Eliot,

Some of the DoS attacks we saw last week were good, old-fashioned SYN 
floods.  Hosts do have a responsibility here, more than ISPs, since 
it is quite feasible to tie up a host's pool of TCBs with a small 
number of packets, even if the attack tool does not use spoofed 
sourced addresses (or if the spoofed addresses are from a legitimate 
pool allocated to a subscriber site).

The point I have tried to make, unsuccessfully, is not that 
performing ingress filtering is bad, and thus should not be 
performed.  Rather, I am pointing out that it is a bad idea to rely 
on such filtering as a primary means of defense.

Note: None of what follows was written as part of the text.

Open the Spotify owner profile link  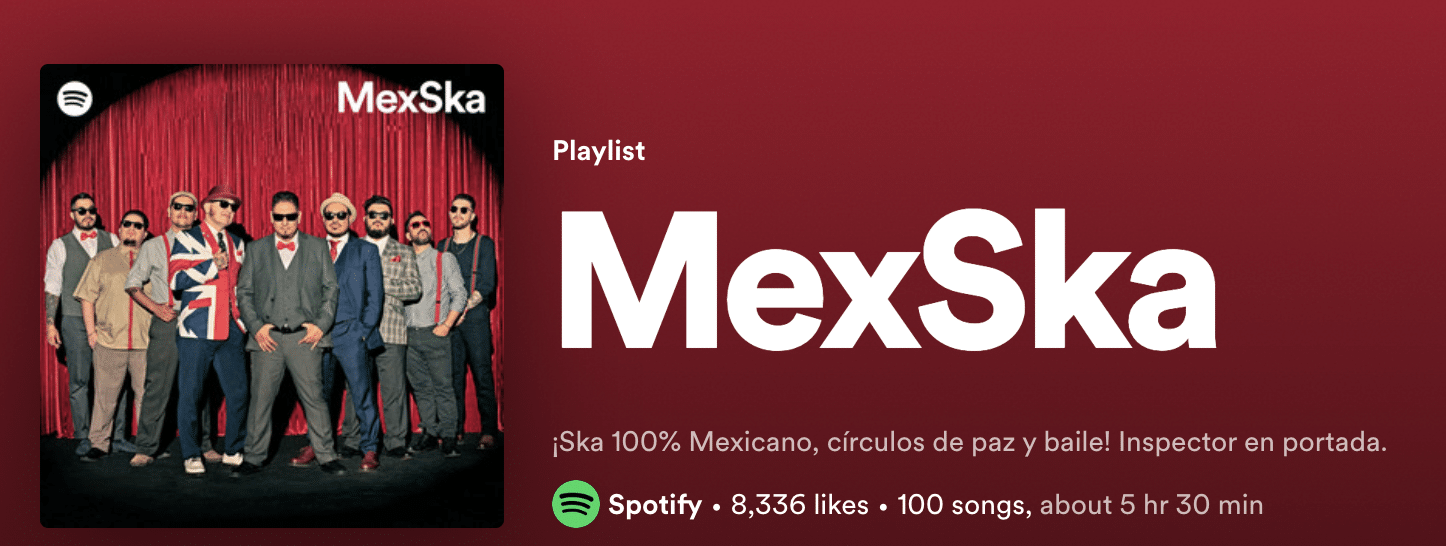[x=655, y=505]
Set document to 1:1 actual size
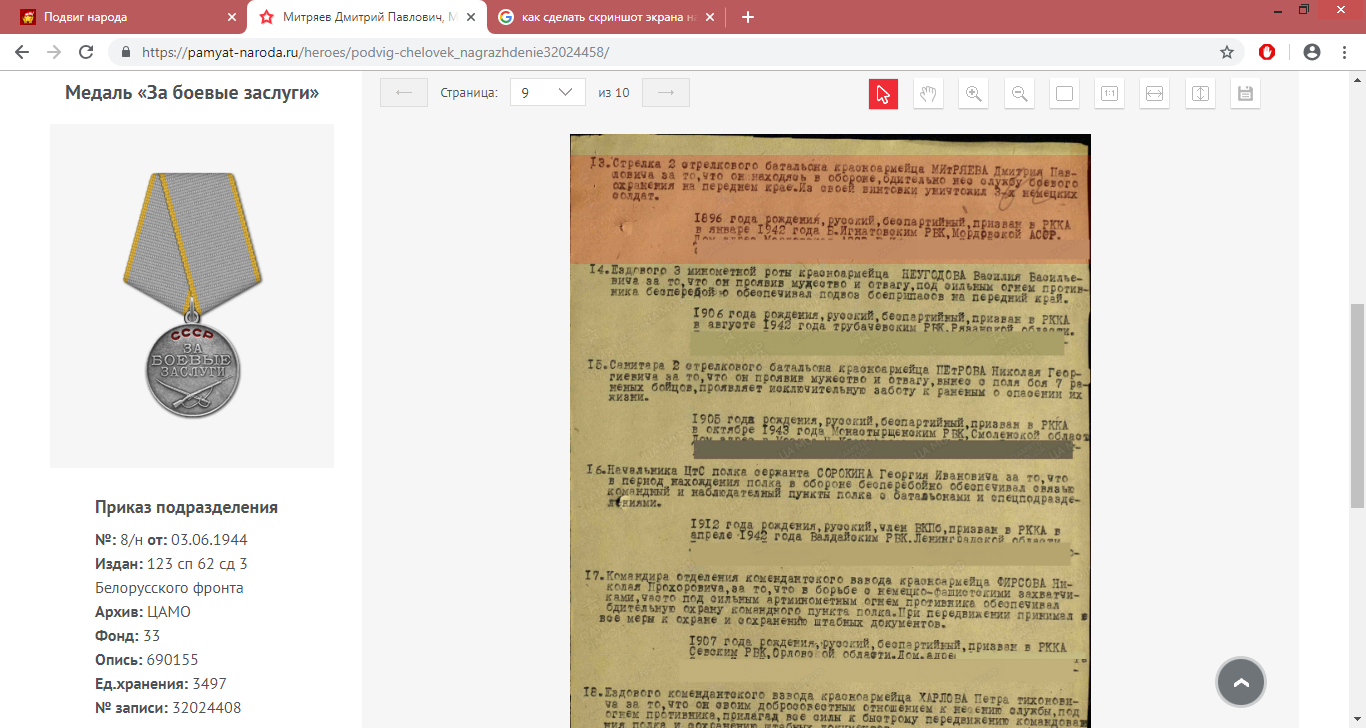 point(1109,93)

There are several 
reasons for saying this:
        - not all ISPs will find it feasible to provide such filtering
        - not all ISPs are trusted to do the filtering (in the global Internet)
        - a number of DDoS attacks can be launched without using 
spoofed addresses outside of those "appropriate" to the subscriber 
site
        - some applications may legitimately make use of non-local 
addresses, as others have suggested

I have seen a long history of suggested solutions to security 
problems which are only partially effective against current forms of 
attacks, vs. providing protection against a larger class of attacks. 
I'm trying to suggest that we not follow this pattern.

Finally, there is a diminishing difference between what a script 
kiddie can do, vs. a clever attacker, because the clever attackers 
are freely distributing higher quality attack tools.  "Empowerment" 
is a hallmark of modern Internet attacks :-).